RALEIGH, N.C. — In the Eastern Conference’s wild-card race, currently being run in three-legged fashion, the question, ‘Why not us?’ is usually answered by whoever asks in short order.

Behold this weekend, the Islanders’ answer.

Why not them? Well, how about a power play that scored in consecutive games for the first time all season, yet still allowed a crucial shorthanded goal during a four-minute double minor on Sunday with the game tied? Or how about the two poor starts, 24 hours apart, which put them down 3-0 in Tampa and 2-0 in Carolina, respectively? Or the goaltending, which coach Patrick Roy outright said wasn’t good enough after Marcus Hogberg stopped just 24 of 30 shots against the Hurricanes?

After Sunday’s 6-4 defeat to the ‘Canes capped an 0-2 road trip and extended a burgeoning losing streak to five, you could look at the standings, too. The Rangers won Saturday night and the Canadiens won Sunday, so the Islanders’ gap is now three points to the playoff cutline as they come home for four of their next five games in desperate, desperate need of wins.

“Played well but we didn’t find a way to win,” Tony DeAngelo told The Post. “It really doesn’t matter if you play like crap or play great. You just gotta find ways to win.”

Like on Saturday, there were moments and stretches on Sunday where they looked like a match for Carolina. They led 3-2 early in the second after Pierre Engvall scored his second goal of the evening, a laser off the rush, and all the momentum was at the Islanders’ backs. Instead of putting their foot down, the Islanders let the ‘Canes right back up.

Max Tsyplakov took a needless penalty for hooking, which Sebastian Aho converted for the tying goal, wiring a one-timer past Hogberg from the right circle at 8:35 of the period. Then after a heroic shift from Alexander Romanov, who cleared the puck off the line then took a high stick from Jalen Chatfield, the Islanders’ power play showed up as the worst version of itself, letting Seth Jarvis score on a shorthanded rush during a four-minute double minor in which it failed to produce anything.

“It’s my fault there,” DeAngelo said. “Just gotta be a little bit tighter instead of pivoting out the other way. It’s a big goal to give up. Kinda changed the game,now we’re chasing again rather than playing even or maybe even taking the lead.”

Kyle Palmieri also blamed himself.

“I was trying to chip that one by, [Jaccob] Slavin made a nice play to knock it down,” Palmieri said. “It’s tough when the turnover’s on me.”

The Islanders did not play dead in the third, with Anders Lee tying the game just 4:05 into the period, tapping in Bo Horvat’s feed to the crease.

That momentum, however, proved short-lived when Dmitry Orlov put a shot through traffic and behind Hogberg just over five minutes later.

Jarvis scored his second of the game to put it away with 2:46 to go in the third.

“Today, maybe we could start with some saves,” Roy said, asked what was missing from the Islanders’ game. “After that, could be decision-making and obviously, if I look at the last goal, we can’t turn over pucks like this and think the puck would not finish in the back of our net.”

Roy was left to laud the Islanders’ resilience while acknowledging that they couldn’t do enough for the second time in just over 24 hours.

“We can’t give up three, four goals and expect [to be] winning games.
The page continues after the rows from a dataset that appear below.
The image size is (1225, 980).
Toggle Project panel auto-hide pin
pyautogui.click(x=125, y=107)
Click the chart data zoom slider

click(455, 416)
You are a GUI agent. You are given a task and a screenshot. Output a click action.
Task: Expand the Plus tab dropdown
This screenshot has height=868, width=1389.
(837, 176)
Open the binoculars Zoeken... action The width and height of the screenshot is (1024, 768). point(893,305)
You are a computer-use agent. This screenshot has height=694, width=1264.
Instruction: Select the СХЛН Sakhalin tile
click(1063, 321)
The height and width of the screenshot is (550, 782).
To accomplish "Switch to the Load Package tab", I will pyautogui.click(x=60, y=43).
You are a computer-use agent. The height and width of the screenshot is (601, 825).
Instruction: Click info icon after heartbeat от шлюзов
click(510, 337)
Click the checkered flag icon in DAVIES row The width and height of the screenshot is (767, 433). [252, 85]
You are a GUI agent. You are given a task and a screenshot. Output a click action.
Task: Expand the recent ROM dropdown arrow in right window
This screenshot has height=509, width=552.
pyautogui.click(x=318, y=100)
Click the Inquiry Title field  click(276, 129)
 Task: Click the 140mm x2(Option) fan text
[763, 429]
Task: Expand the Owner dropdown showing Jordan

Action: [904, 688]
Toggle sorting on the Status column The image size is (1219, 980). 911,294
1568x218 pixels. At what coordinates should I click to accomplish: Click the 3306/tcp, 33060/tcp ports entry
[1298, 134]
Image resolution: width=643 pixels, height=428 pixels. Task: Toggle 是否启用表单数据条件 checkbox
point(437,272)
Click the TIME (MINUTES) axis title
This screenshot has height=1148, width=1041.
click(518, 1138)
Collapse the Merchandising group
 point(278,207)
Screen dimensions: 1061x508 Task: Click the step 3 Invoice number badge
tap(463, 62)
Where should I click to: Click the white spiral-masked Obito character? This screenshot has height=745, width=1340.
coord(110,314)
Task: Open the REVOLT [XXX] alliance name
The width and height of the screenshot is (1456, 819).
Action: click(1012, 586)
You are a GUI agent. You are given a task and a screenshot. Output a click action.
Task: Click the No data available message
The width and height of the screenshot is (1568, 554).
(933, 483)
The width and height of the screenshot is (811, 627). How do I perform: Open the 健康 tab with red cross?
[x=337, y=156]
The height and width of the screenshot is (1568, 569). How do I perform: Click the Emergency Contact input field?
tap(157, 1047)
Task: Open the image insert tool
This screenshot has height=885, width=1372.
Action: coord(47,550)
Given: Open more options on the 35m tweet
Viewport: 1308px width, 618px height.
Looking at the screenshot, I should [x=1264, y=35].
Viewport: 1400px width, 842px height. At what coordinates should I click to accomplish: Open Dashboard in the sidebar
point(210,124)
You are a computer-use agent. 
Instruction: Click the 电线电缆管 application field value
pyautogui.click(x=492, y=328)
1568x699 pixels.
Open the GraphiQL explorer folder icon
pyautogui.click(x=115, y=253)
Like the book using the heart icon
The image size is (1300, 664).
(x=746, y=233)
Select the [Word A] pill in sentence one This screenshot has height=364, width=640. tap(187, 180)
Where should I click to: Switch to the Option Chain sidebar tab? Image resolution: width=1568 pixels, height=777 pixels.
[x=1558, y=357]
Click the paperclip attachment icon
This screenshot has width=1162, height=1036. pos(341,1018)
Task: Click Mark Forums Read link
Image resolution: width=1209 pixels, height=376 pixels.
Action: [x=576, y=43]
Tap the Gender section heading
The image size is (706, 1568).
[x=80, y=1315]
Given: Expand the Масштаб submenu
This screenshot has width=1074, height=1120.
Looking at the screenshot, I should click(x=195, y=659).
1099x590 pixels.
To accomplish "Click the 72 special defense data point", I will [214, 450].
That doesn’t work that way,” he said. “We gotta make sure we can’t give four goals. We gotta do a better job defending.”

Forget four — the Islanders just gave up 11 in a 30-hour span.

There’s still enough time left in the season, the standings are still tight enough, that the Islanders could conceivably find their way into a playoff spot. But at 74 points through 73 games, uninspiring doesn’t begin to cover it.

In 2021-22, the only season since 2018-19 that they’ve missed the playoffs, the Islanders finished with 84 points. Getting to even that number now doesn’t look guaranteed — it requires 10 points in their last nine games.

Why not them? 

“I think the guys are giving me everything they have,” Roy said.

The plain, harsh fact is that it’s not enough.